Stewart Alsop writing in Fortune Magazine in 1997 on Apple’s acquisition of Steve Jobs’ Next Software company:
Let’s get this straight right away: Apple Computer did the wrong thing. On December 20, Apple announced that it would spend $400 million to purchase Steve Jobs’s company, Next Software. The company said it would adopt Next’s NextStep operating system for future versions of the Macintosh computer. Most of the commentary I’ve seen about this decision is off the mark, especially the talk about Jobs coming back to save Apple. That is sheer nonsense. He won’t be anywhere near the company. People seem to have a real desire, perhaps even a need, to make excuses for Apple. Everybody wants to find a way to justify what Apple did.
You can’t justify it. Apple did precisely the wrong thing. Now the only future for the company is to get smaller and smaller until there’s nothing left. In fact, the only sensible conversation to have about Apple is the one in which you argue about how long it will take to die.
It takes a long time to kill an $11-billion-a-year company. Apple’s already down to around $8 billion a year. I give it another three years, until the millennium, to fall the rest of the way to the ground.

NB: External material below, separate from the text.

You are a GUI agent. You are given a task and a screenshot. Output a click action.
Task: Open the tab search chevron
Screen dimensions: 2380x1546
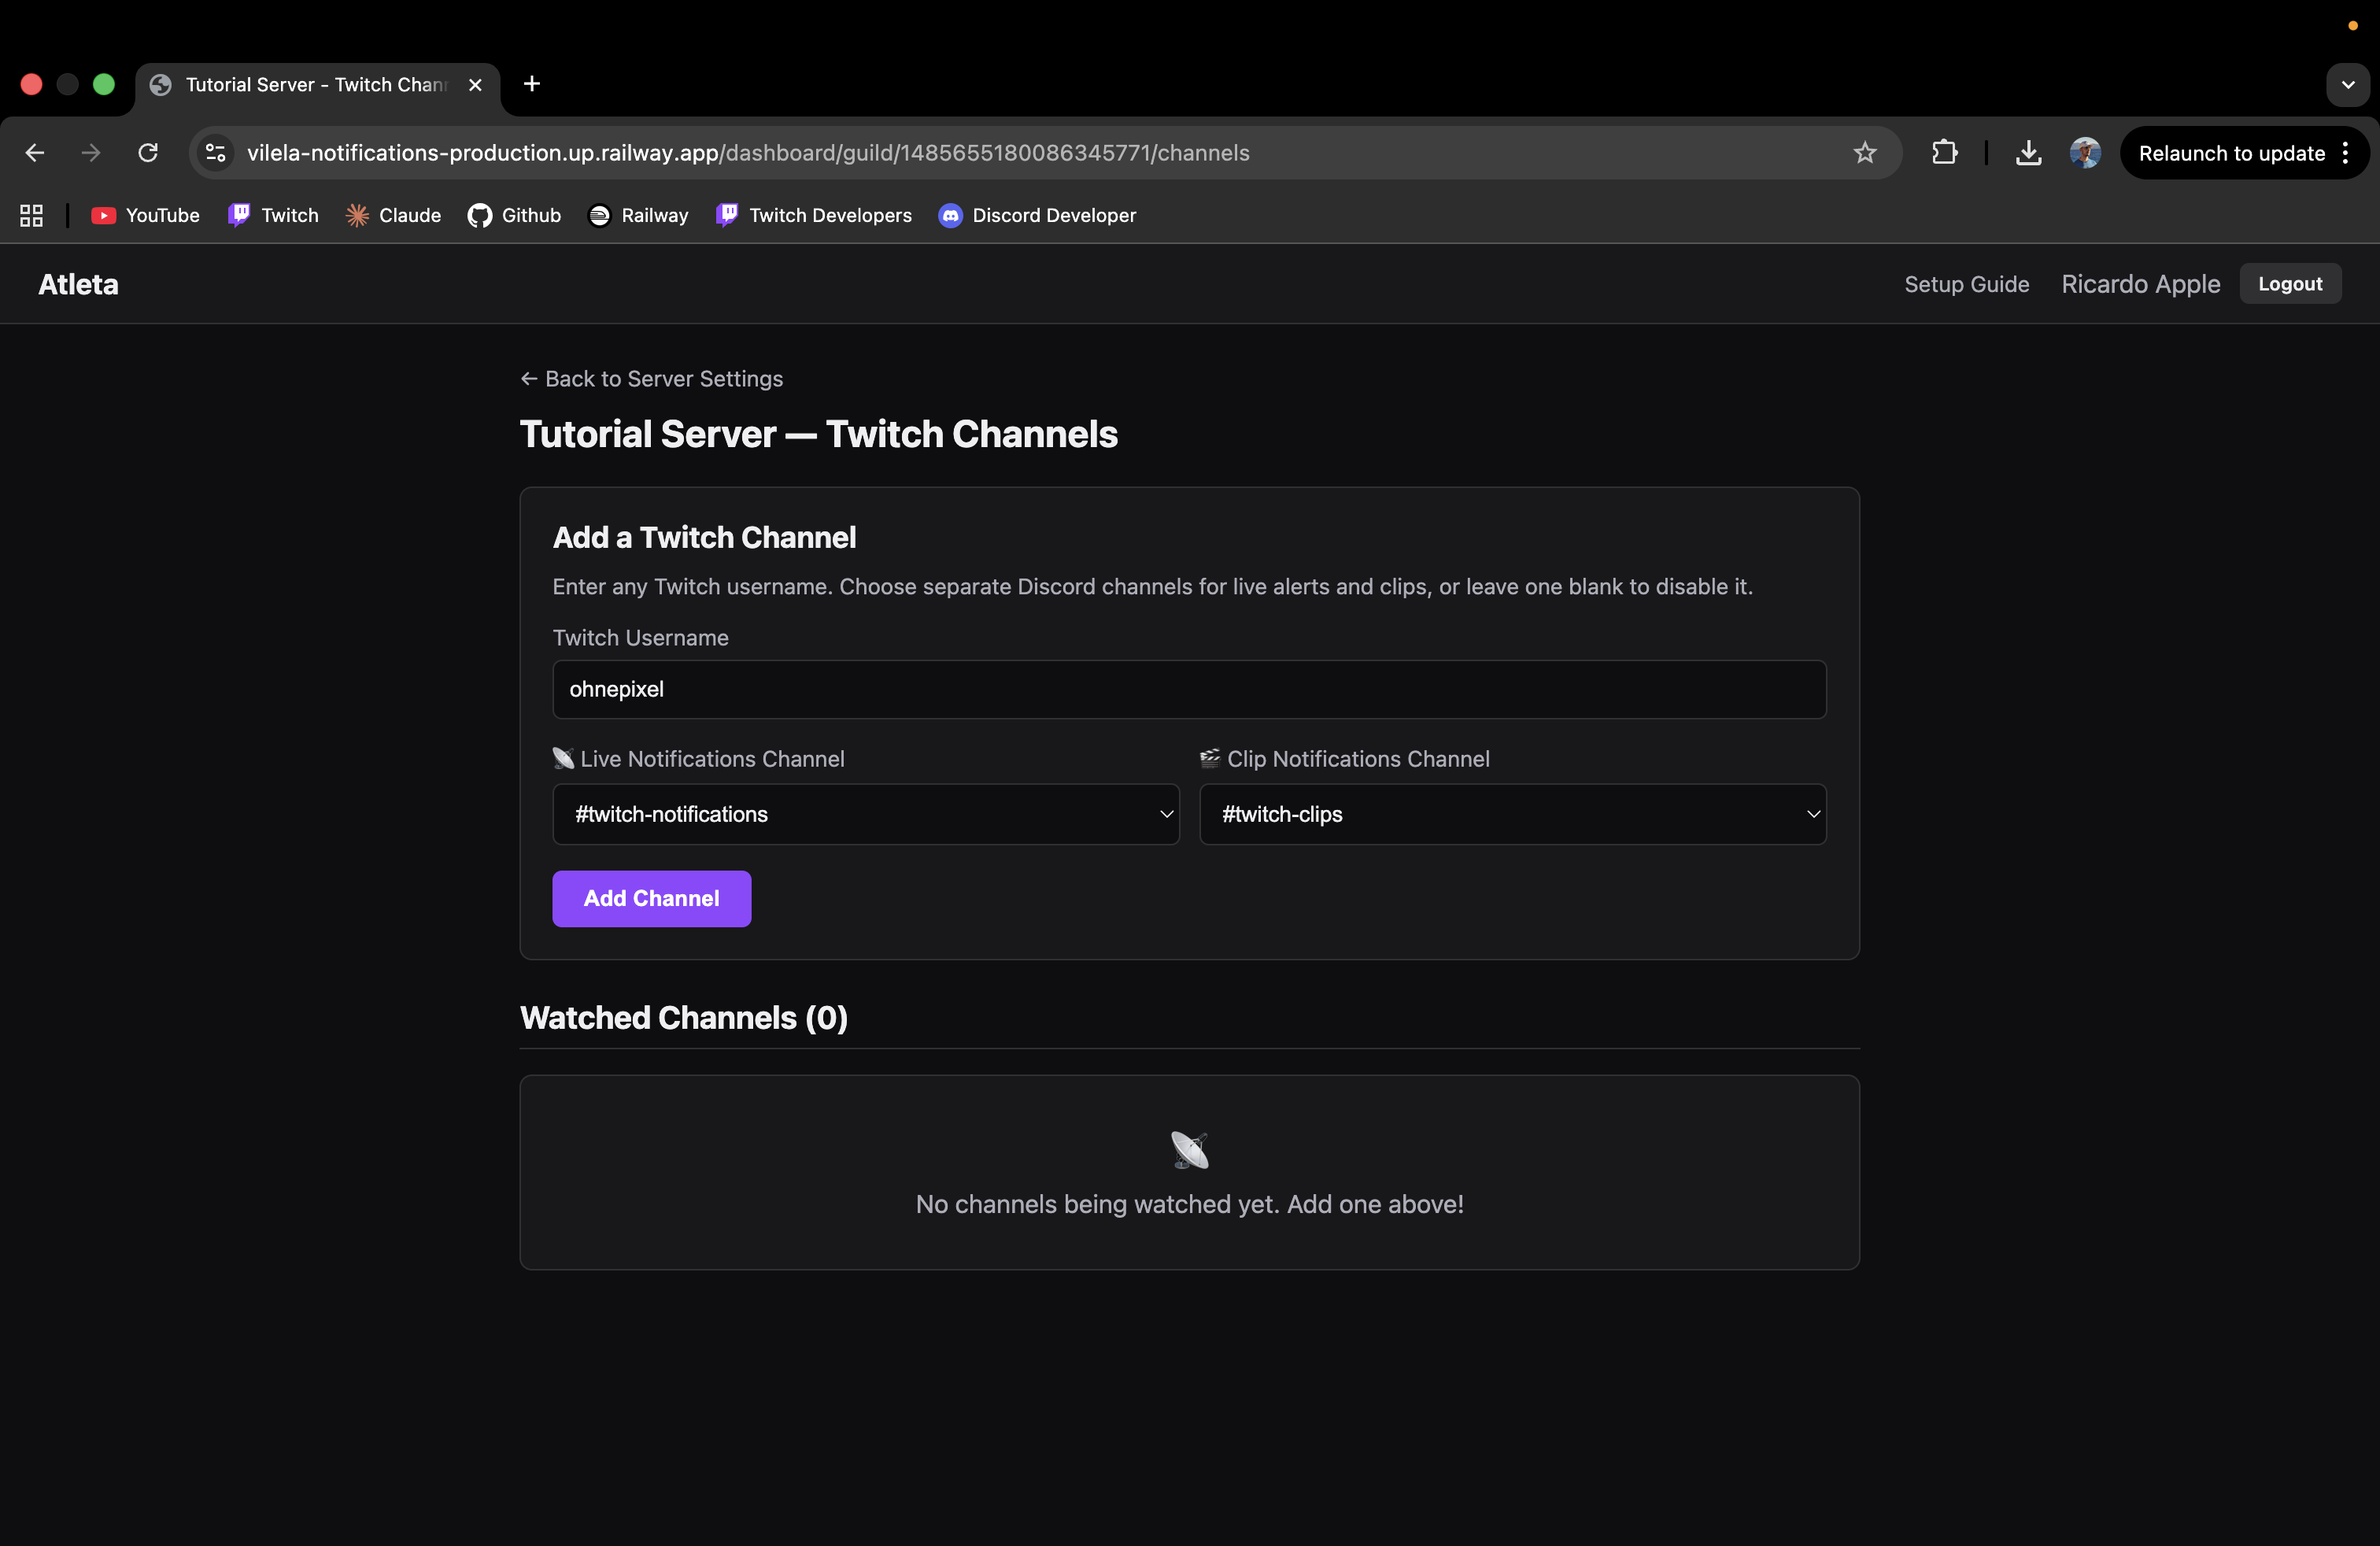pyautogui.click(x=2348, y=85)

And another piece from John Dvorak (how does this guy still get work?), this time from the San Francisco Examiner in February 1984 following the debut on the original Macintosh (the first computer with a mouse and graphical user interface – before this, everything was done at the command line):
The nature of the personal computer is simply not fully understood by companies like Apple (or anyone else for that matter). Apple makes the arrogant assumption of thinking that it knows what you want and need. It, unfortunately, leaves the “why” out of the equation – as in “why would I want this?” The Macintosh uses an experimental pointing device called a ‘mouse’. There is no evidence that people want to use these things.